Se retirará la clasificación de grupo terrorista a todos los grupos musulmanes que actualmente figuran como tal. No se impondrán más sanciones a Irán, y las que pesan sobre dicha nación serán levantadas para finales de año.

—Lo que nos está diciendo es que cedamos a la guerra del terror. Me resulta muy revelador que mencione a Irán.

—¿Por qué?

—Los sunnitas y los chiitas no se llevan bien, y lo único en lo que la mayoría de países árabes están de acuerdo es en que tener controlado a Irán, y a su etnia chiita, es beneficioso. Pero este tipo quiere que nos desentendamos de todo, parece que nos esté diciendo que las diferencias que existen entre los dos grupos es un asunto interno del que se encargarán ellos mismos.

—Es evidente que no podemos hacer nada de lo que pide —declaró el vicepresidente de manera contundente.

—Lo que me llama la atención es el detalle con que explica los plazos de tiempo —prosiguió Fiona Katamora como si él no hubiera hablado—. No se trata de la perorata de algún
yihadista
chiflado que vive en una cueva en Waziristán. Es algo bien estudiado. Cada plazo es factible desde una perspectiva práctica y también viable, aunque a nivel político no lo sea.

—No podemos retirar la ayuda a Israel —intervino el director de la CIA.

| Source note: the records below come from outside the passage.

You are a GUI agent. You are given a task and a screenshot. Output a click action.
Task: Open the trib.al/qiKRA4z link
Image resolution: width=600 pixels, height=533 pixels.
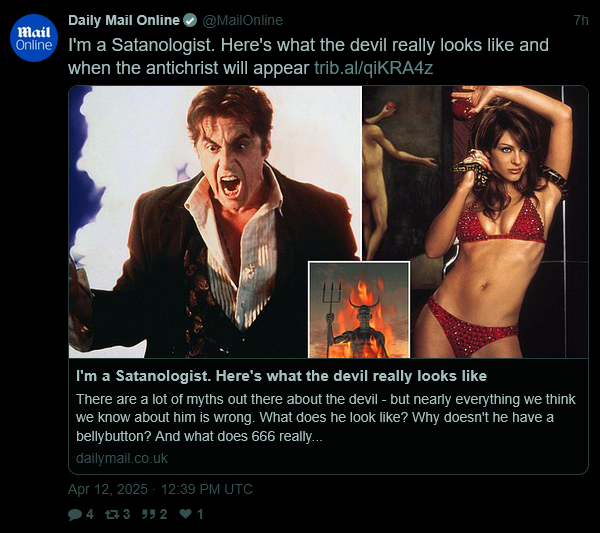click(x=373, y=68)
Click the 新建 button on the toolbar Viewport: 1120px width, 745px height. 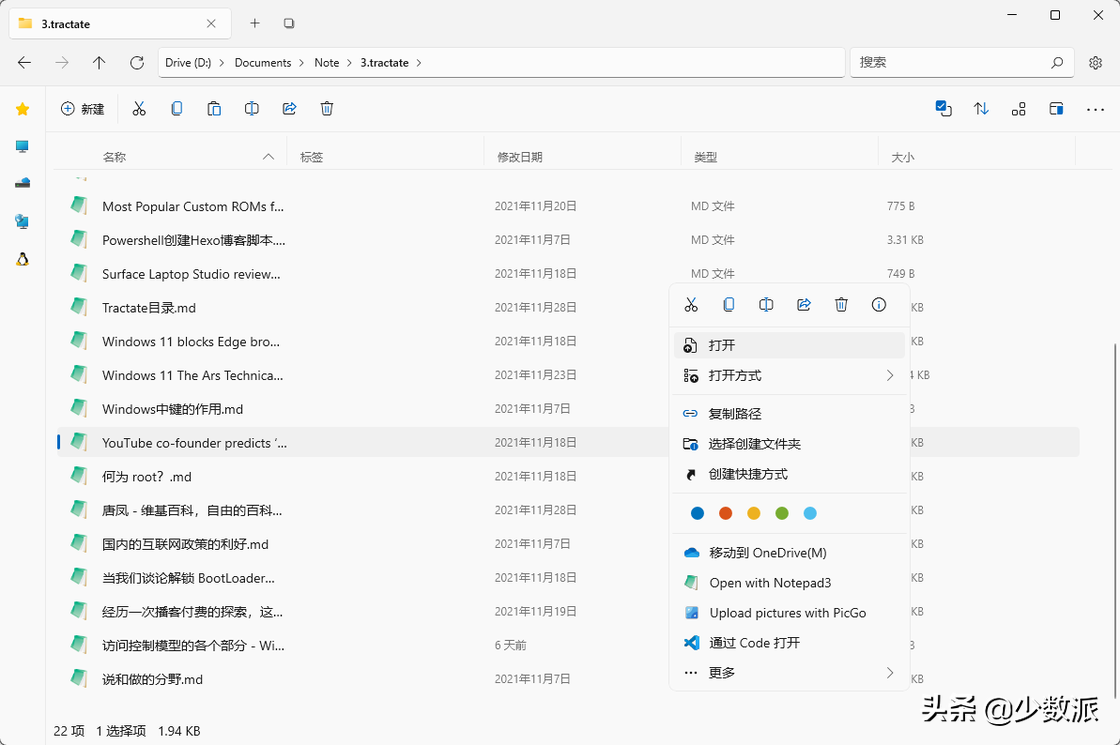[x=83, y=108]
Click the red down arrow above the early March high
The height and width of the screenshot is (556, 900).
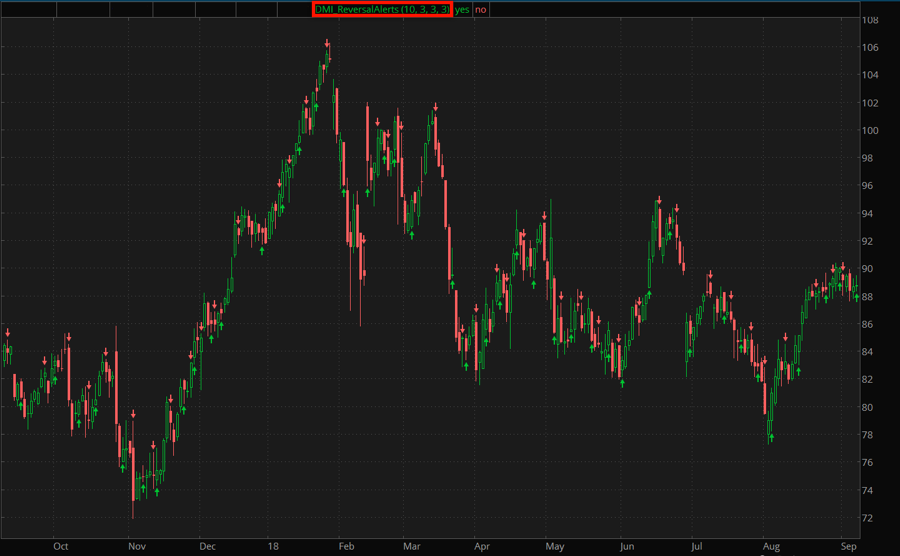435,104
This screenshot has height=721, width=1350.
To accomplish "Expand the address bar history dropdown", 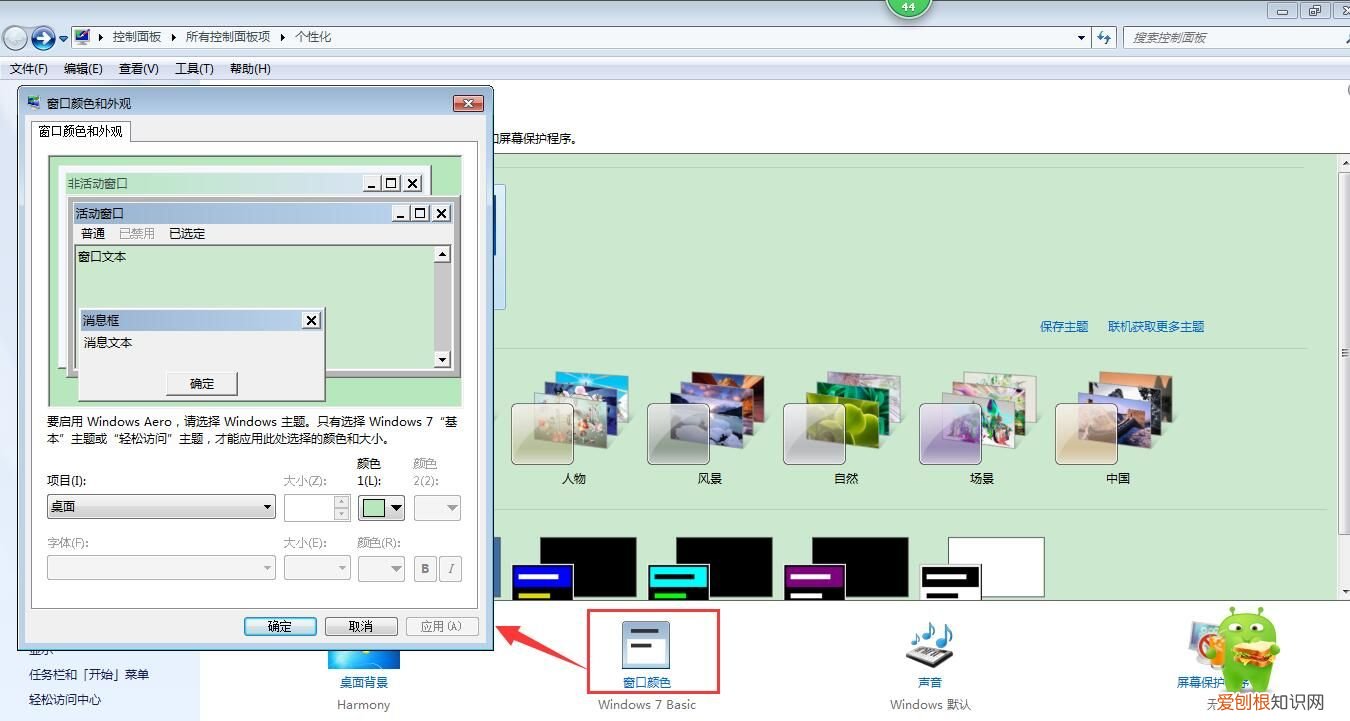I will [1082, 38].
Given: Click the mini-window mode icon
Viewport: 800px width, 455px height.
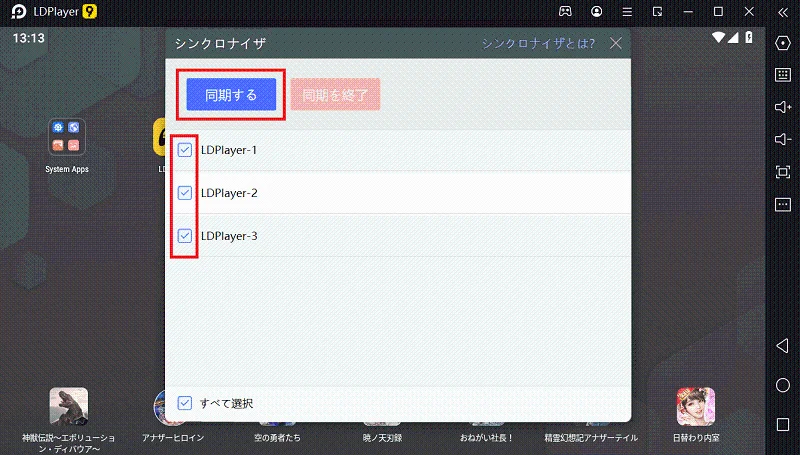Looking at the screenshot, I should point(658,12).
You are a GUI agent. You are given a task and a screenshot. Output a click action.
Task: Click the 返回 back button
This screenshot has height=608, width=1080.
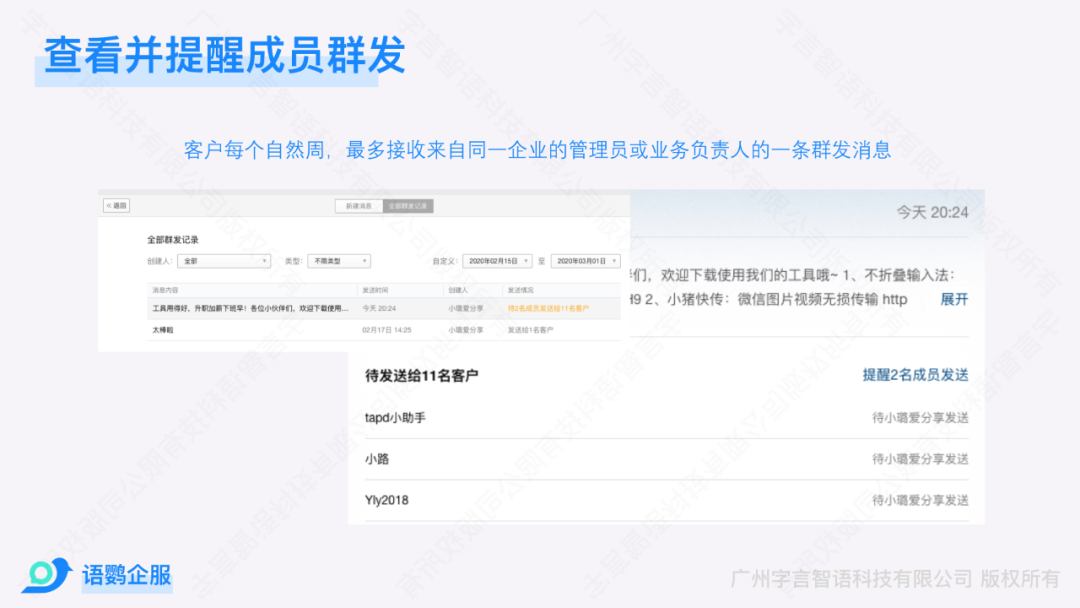117,206
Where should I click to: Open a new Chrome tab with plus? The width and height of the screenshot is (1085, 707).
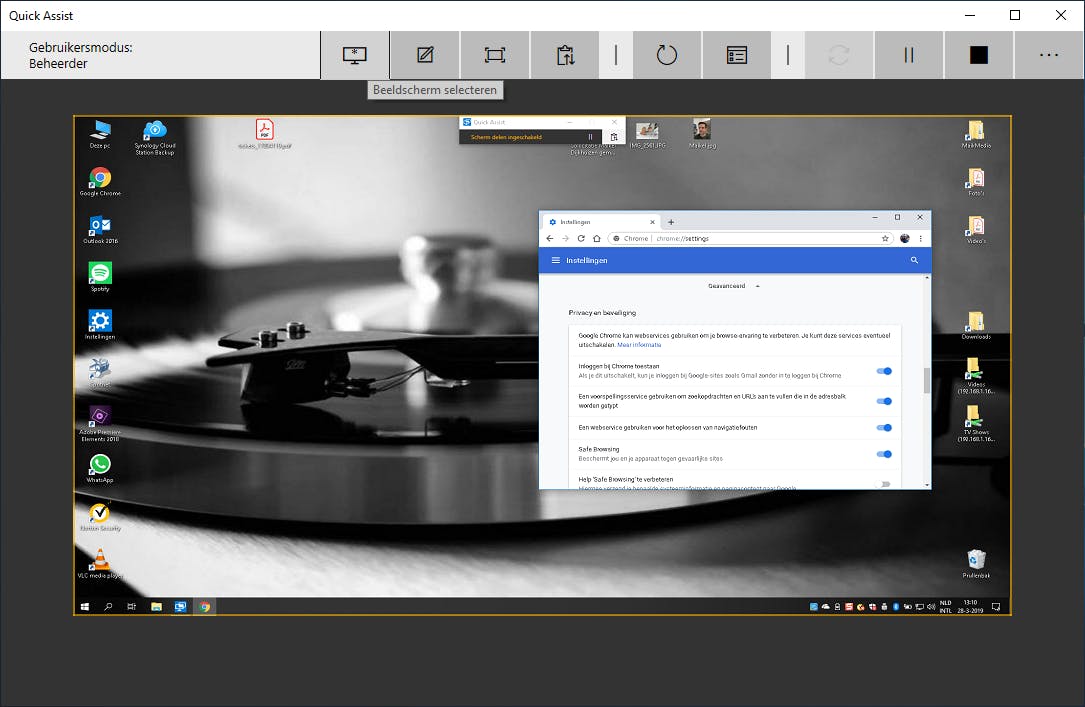[x=671, y=221]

—Podemos —replicó Fiona, sin levantar la voz como había hecho su homólogo—. Optamos por continuar dándoles ayuda económica porque nos interesa. Si eso dejara de ser así, podríamos cerrarles el grifo en cuanto quisiéramos.

—Pero...

—Escuchen, si esto va en serio, el juego ha cambiado por completo. Ya no tenemos el control. Hay algún grupo que parece tener acceso ilimitado a nuestros secretos mejor guardados. Con solo apretar un botón pueden cortar todo el suministro eléctrico. Piensen en ello. Piensen en un apagón general en toda la nación que dure semanas o meses. O en un sistema de control aéreo en el que ya no podamos confiar. Todos los aviones del país se quedarían en tierra de forma indefinida. ¿Podría esta persona superar los protocolos de seguridad de las plantas nucleares y provocar una fusión masiva? Creo que para eso hay un protocolo de seguridad a nivel físico... Pero me parece que ya captan la idea.